Bashir’s clothes rubbed against the wall, and then silence returned to Justin’s cell. He stared at the key and the dagger in his right hand. Stepping back from the window, he was careful not to jerk the chain and alert the guard beyond the solid metal door. The key fit into the shackles’ padlock. He coughed loudly as he turned the key to cover the dull clunk of the lock snapping open. Now almost free, he removed the metal loops from around his ankles.

First imprisoned in Tripoli after their hostage rescue operation went wrong, Justin and Abdul were subjected to torture by the Algerian hostage takers for two days. After Justin and Abdul attempted an escape and killed a guard in the process, the Algerians — with the help of the Libyan secret police — moved them to Ghadames, an isolated and less risky place in their minds.

Justin wasted no time. He took a deep breath, gripped the dagger tightly, and called out to the guard, “Hey, open the door.”

“Shut up,” the guard roared back.

“I need to talk to you.”

“No. Just shut up.”

Justin banged twice on the heavy door.

The guard’s voice grew louder as he drew nearer to the door. “What’s the matter with you? You want me to break your leg?”

Justin slammed his fist against the door.

“That’s it. You asked for it,” the guard shouted.

Keys clattered as the guard struggled to find the right one to unlock the door. Justin stepped to the side and lifted his dagger high, waiting for the right moment. His hand shook. The weapon felt heavy, straining his muscles.

“I’m going to beat some sense into you now,” the guard barked.
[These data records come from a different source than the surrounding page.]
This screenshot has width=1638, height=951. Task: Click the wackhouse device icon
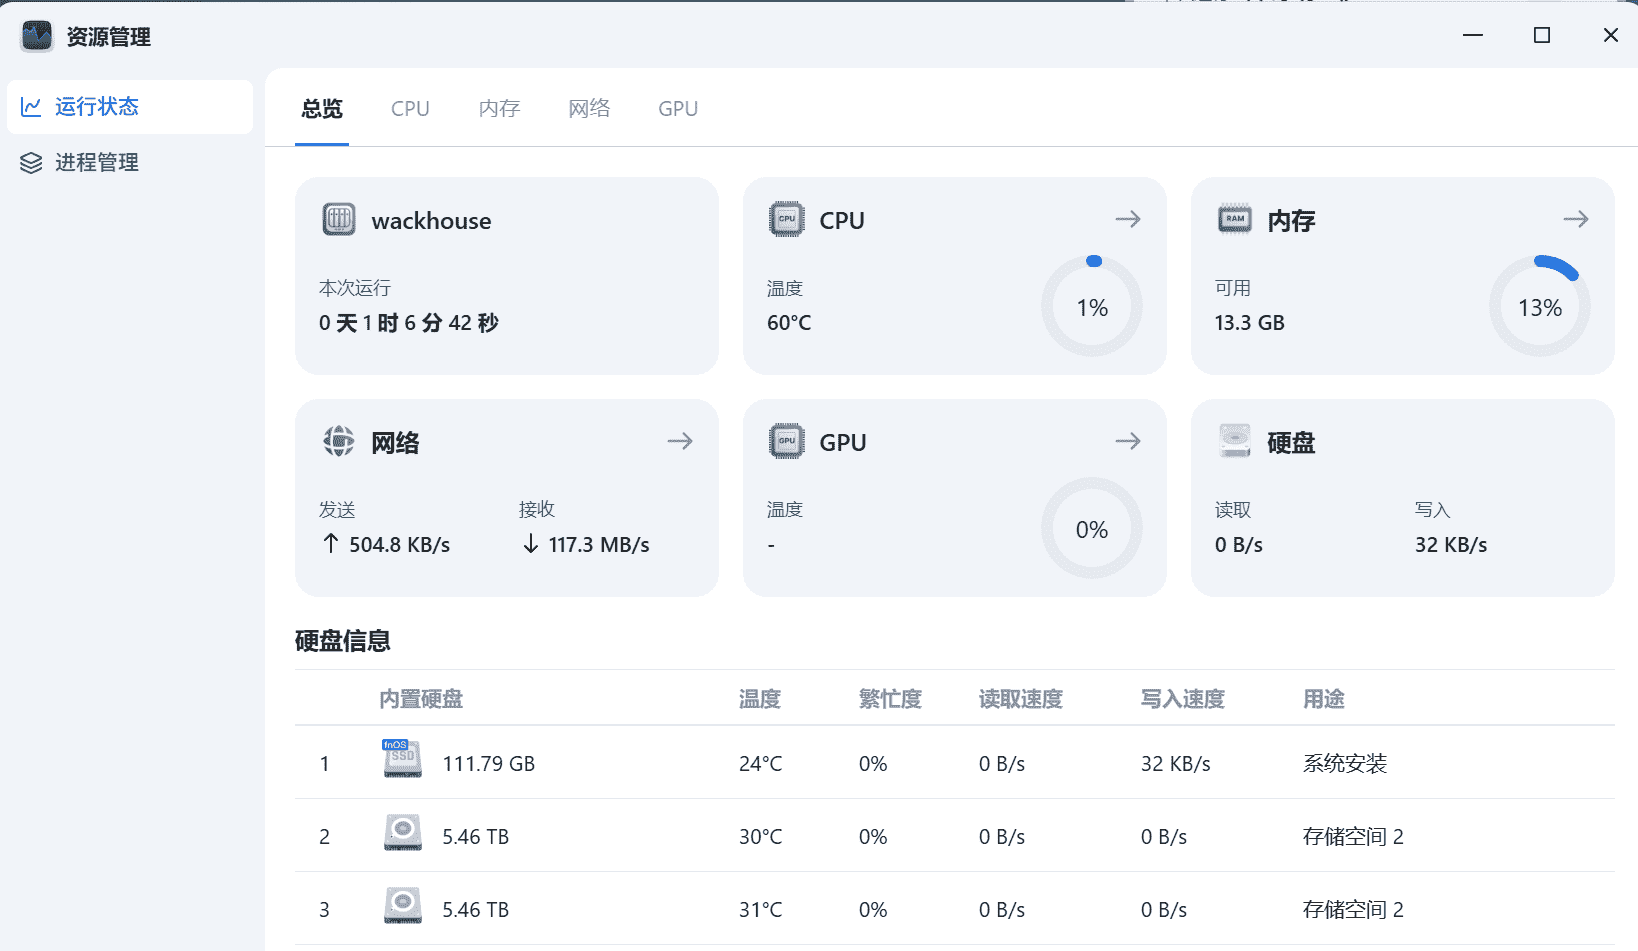click(x=339, y=219)
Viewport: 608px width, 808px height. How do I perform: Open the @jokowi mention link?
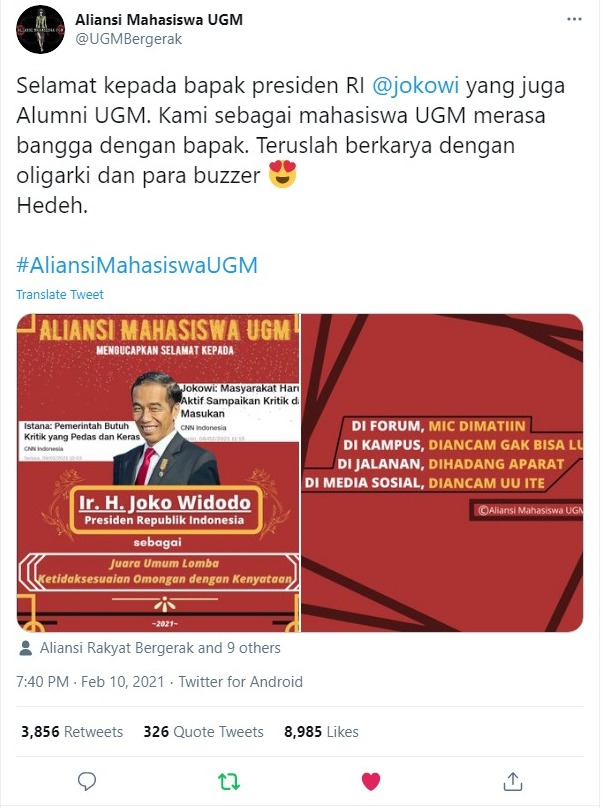415,85
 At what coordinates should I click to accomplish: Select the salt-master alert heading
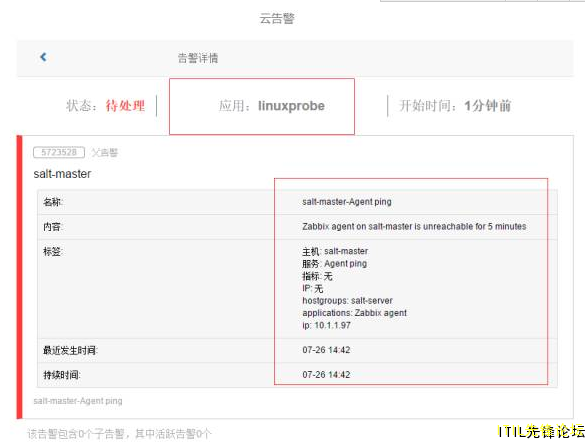(x=62, y=174)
As the guard shoved open the door, Justin thrust his hand toward the man’s throat. The blade slashed deep under the man’s thick chin, severing his windpipe. The guard dropped dead into his stretched arms, blood sputtering from the man’s mangled neck.

Justin used the guard’s black robe and turban to wipe the blood stains from his face and his arms. He stripped the man of his keys, his side arm — an old Beretta 92 pistol — his AK-47 assault rifle and two magazines. Justin dragged the body to a corner of his cell and locked the door behind him.

He tiptoed to Abdul’s cell. On the second try, he found the right key. As he opened the door, the powerful stench of sweat and urine almost twisted his stomach inside out. Abdul was lying against a wall, asleep.

“Abdul, Abdul, wake up.” Justin rustled him.

“Huh? What?” Abdul mumbled with a big yawn.